A coalition of nine national cybersecurity agencies issued joint guidance in December 2025 establishing the first comprehensive framework for governing artificial intelligence deployments in operational technology (OT) environments. The move comes as data revealing governance gaps and rising breach rates intensifies pressure on industrial operators to act.
Background
On December 3, 2025, the U.S. Cybersecurity and Infrastructure Security Agency (CISA), the National Security Agency (NSA), the FBI, Australia's ASD Cyber Security Centre, and cybersecurity authorities from Canada, Germany, the Netherlands, New Zealand, and the United Kingdom jointly published Principles for the Secure Integration of Artificial Intelligence in Operational Technology. The document is among the first to treat AI-in-OT as a distinct risk domain, separate from the IT-centric AI security frameworks that have dominated policy discussions.
The guidance responds to a structural gap that operators and policymakers have long identified. Existing AI security frameworks focus on IT and cloud environments and lack provisions for the safety constraints, timing requirements, system drift, and high-reliability engineering required in OT. Unlike enterprise software, OT systems govern physical processes-turbines, chemical dosing, water treatment-where unintended AI behavior carries safety consequences beyond data loss.
IT/OT convergence and the integration of AI in OT have required a fundamental rethinking of industrial security, according to IoT Analytics' OT Cybersecurity Insights Report 2026. Meanwhile, Honeywell reported that in Q1 2025 alone, there were over 2,400 ransomware attacks targeting OT environments, compared to 6,130 incidents across all of 2024.
Details
The governance gap is quantifiable. According to IBM's Cost of a Data Breach Report 2025, 63% of companies lack AI governance policies. The same study found that 13% of organizations reported breaches involving AI models or applications, and among that group, 97% lacked proper AI access controls. A separate threat vector-"shadow AI," the unauthorized use of AI tools by employees without IT or OT department approval-accounted for data breaches at 20% of respondents in the IBM study.
On the demand side, 84.7% of manufacturers said they planned to prioritize digital transformation in the next 12 months, according to the National Association of Manufacturers' Q2 2025 Outlook Survey. However, 40% of manufacturers cited cybersecurity concerns as the top barrier to initial AI adoption, according to Cisco's 2026 State of Industrial AI report.
The CISA-led joint guidance structures its recommendations around four principles. The first directs operators to educate personnel on AI-specific failure modes-including model drift, prompt injection, data poisoning, and hallucinations-not found in traditional deterministic OT control logic. The second requires evaluating AI deployments against OT-specific business criteria, including safety impact, latency tolerances, and legacy system compatibility. The third calls for formal AI governance frameworks: the guidance specifically recommends anomaly detection, comprehensive logging, and regular AI red-teaming to identify vulnerabilities and validate model accuracy over time. The fourth mandates embedding safety practices directly into AI-enabled systems, including enforced human-in-the-loop decision points and the ability to revert to manual or deterministic control.

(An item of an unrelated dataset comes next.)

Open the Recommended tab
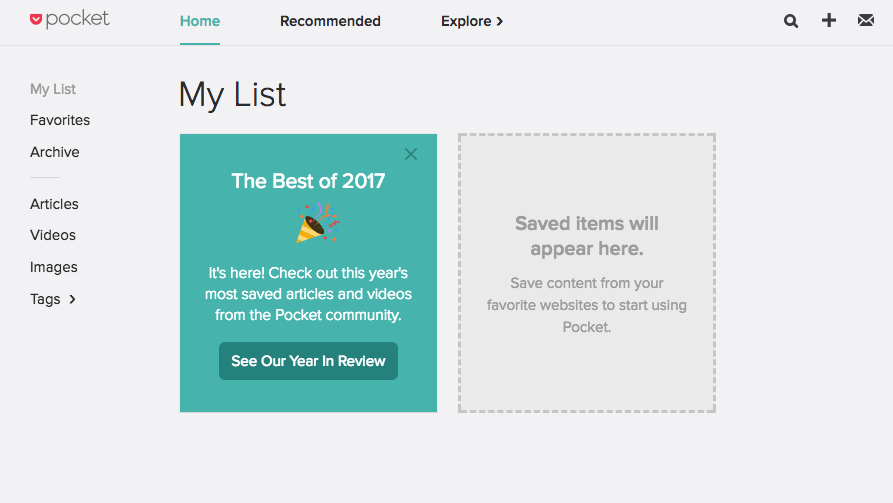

The document also addresses data governance. Operational data aggregated for AI training becomes more attractive to adversaries, and the guidance recommends strict data governance controls including encryption, access control, and defined data retention policies, as well as software bills of materials (SBOMs) for AI components. CISA Acting Director Madhu Gottumukkala stated that "OT systems are the backbone of our nation's critical infrastructure, and integrating AI into these environments demands a thoughtful, risk-informed approach."
Organizational structure receives attention as well. According to Industrial Cyber's reporting, organizations need clearly defined IT-OT decision rights before an incident occurs, supported by a unified governance framework that establishes system ownership, security responsibilities, triage authority, and supply-chain accountability.
Outlook
The joint guidance notes that AI governance measures may become regulatory obligations depending on sector-specific requirements, and that AI-enabled OT products may face heightened vendor transparency expectations including model disclosures and safety reporting. Industrial operators are expected to update incident response plans and data practices as regulatory scrutiny increases. The Google Cloud Security 2026 Cybersecurity Forecast projects that cybercrime will pose the primary disruptive threat to industrial control systems and OT environments in the near term.